佐藤琢磨:そうでしたね。なんかこう、持ってる力を使い切れてないって感じでした。チームメイトのデイヴィッド・マルーカス、だから今日はとても苦労してましたよね。
――1周勝負という状況下、ほんの小さなコントロール・ミスも許されない予選になっていたんですね。
佐藤琢磨:自分としてはベストを尽くしたけれど、結構修正は多くなっていましたよね。もうちょっと一発でシュッシュッと行きたかった。
「レースでレッドを持たせられるかどうか、わからない
マシンは去年に近い仕様にもどしてウォームアップを走ります」
――レッドだけでなく、ブラックも暑いコンディションでのフル・アタックでは1周しか持たなかった。そのタイヤで戦うレースはどうなっちゃうんでしょう? ブラックでもレッドでもロング・スティントを走らないといけない、というのに。
佐藤琢磨:どうしようね? わからない。

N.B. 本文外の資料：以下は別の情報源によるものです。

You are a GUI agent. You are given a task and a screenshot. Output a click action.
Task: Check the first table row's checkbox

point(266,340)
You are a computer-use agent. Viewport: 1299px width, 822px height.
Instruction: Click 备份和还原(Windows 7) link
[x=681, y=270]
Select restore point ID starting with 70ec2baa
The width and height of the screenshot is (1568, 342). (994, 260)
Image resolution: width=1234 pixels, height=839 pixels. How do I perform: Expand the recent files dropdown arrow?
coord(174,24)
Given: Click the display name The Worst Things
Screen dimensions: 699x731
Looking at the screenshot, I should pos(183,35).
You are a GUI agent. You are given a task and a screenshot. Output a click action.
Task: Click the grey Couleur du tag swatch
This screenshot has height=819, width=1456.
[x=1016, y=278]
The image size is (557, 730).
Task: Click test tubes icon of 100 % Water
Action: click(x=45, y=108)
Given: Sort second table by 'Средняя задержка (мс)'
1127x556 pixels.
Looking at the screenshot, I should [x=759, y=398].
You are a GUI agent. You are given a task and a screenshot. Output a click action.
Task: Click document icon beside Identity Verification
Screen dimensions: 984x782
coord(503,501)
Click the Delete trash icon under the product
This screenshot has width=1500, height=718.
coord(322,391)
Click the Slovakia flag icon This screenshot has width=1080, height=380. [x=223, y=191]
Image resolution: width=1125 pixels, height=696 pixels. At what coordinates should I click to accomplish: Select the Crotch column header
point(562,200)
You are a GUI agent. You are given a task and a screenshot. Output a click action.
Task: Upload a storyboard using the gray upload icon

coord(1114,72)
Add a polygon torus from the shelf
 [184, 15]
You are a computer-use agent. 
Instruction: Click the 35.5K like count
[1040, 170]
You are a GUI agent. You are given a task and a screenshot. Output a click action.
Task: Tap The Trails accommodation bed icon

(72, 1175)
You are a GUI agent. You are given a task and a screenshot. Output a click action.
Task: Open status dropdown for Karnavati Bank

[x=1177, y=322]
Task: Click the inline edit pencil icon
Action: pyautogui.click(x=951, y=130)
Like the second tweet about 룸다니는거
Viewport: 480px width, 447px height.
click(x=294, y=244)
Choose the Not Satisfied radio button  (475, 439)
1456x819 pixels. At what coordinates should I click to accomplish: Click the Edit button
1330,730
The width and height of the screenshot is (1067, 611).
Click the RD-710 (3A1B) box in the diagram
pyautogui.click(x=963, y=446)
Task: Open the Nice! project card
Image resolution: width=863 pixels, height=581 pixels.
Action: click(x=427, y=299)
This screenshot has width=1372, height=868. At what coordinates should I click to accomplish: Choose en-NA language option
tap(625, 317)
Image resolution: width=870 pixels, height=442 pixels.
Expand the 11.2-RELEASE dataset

例年ここはレッド・タイヤがレースでのメインのタイヤになるんですけど、レッドを持たせることはできるのか? そうするしかないですよね。”持ってちょうだい!”って感じですね。そんな感じだから、マシンのセッティングに関しては、今回入れてみた新しいものは明日はやめときます。去年仕様に近いセッティングに戻してウォーム・アップを走ることになるかな?
もちろん、去年のものにちょっとスパイスは効かせますけどね。